İsrail’in gerçek gücü Telaviv’de değil!
Çok açıktır ki ABD izin vermemiş olsaydı İsrail bölgede ne utanç duvarları çekebilir ne de Filistinlilere kan kusturabilirdi. Demek ki İsrail, İsrail’den ibaret değildir. İsrail söz konusu olduğunda da ABD ve İngiltere gibi ülkeler için insan hakları, uluslararası hukuk ya da anlaşmalar anlamını yitirmektedir. Örneğin çok daha insani yöntemler kullanarak Mavi Marmara Gemisinin durdurması mümkünken, İsrail en vahşi yöntemi seçmiştir. Çünkü İsrail, her şart altında kendisini haklı çıkaracak bir uluslararası güce, hukuka ve medya desteğine sahip olma güvencesi içinde hareket ediyor.

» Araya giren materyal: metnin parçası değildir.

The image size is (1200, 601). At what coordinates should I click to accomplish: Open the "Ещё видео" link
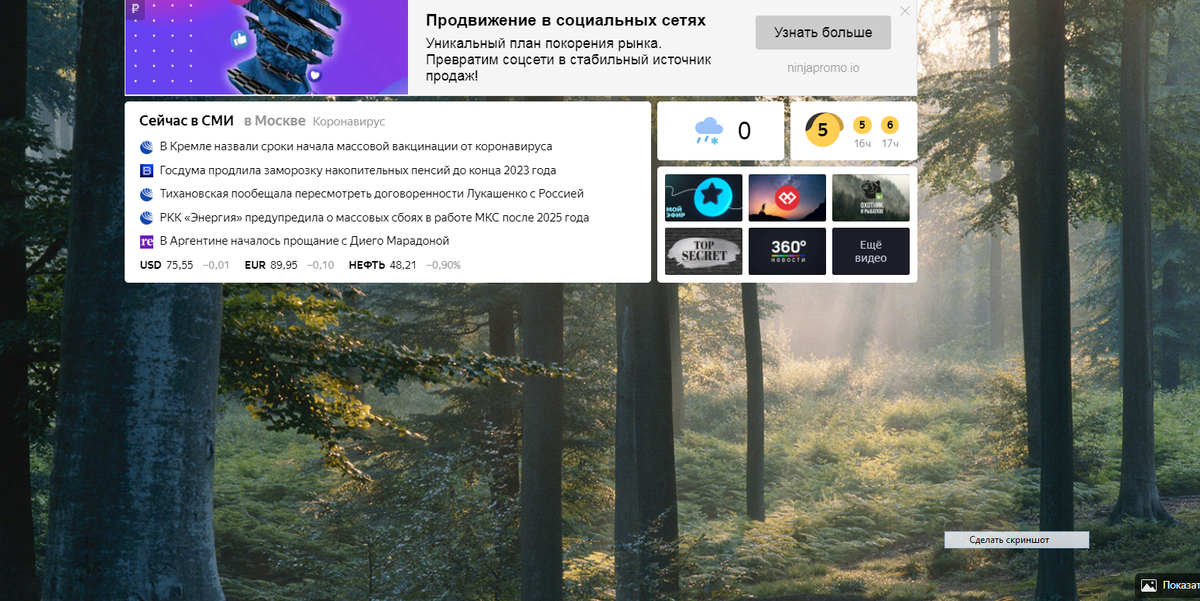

İsrail’in Mavi Marmara’da kendi yaptığı katliamın soruşturmasından Türkiye’nin haksız çıkma ihtimali yüzde yüzdür. Bunu Avrupa’dan sorumlu ABD Dışişleri Bakan Yardımcısı Phil Gordon’un şu sözlerinden çıkarmak da mümkündür: “Gemide Gazze ablukasına dikkat çekmek için bir provokasyon yaratmak isteyebilecek kişiler olduğuna inanıyorum”. Hatta bu zihniyettekiler daha da ileri giderek Türkiye Hükümetinin Mavi Marmara Gemisinin yola çıkış öncesinde takındığı tutumu irdelemek isteyeceklerdir. Anlaşılacağı gibi, İsrail hem İran konusunda hem de yaptığı katliamdan tereyağından kıl çeker gibi sıyrılmış devreye ABD’yi sokmuştur. İsrail budur. Hem kel hem de foduldur. İsrail’i ciddiye almak gerekir.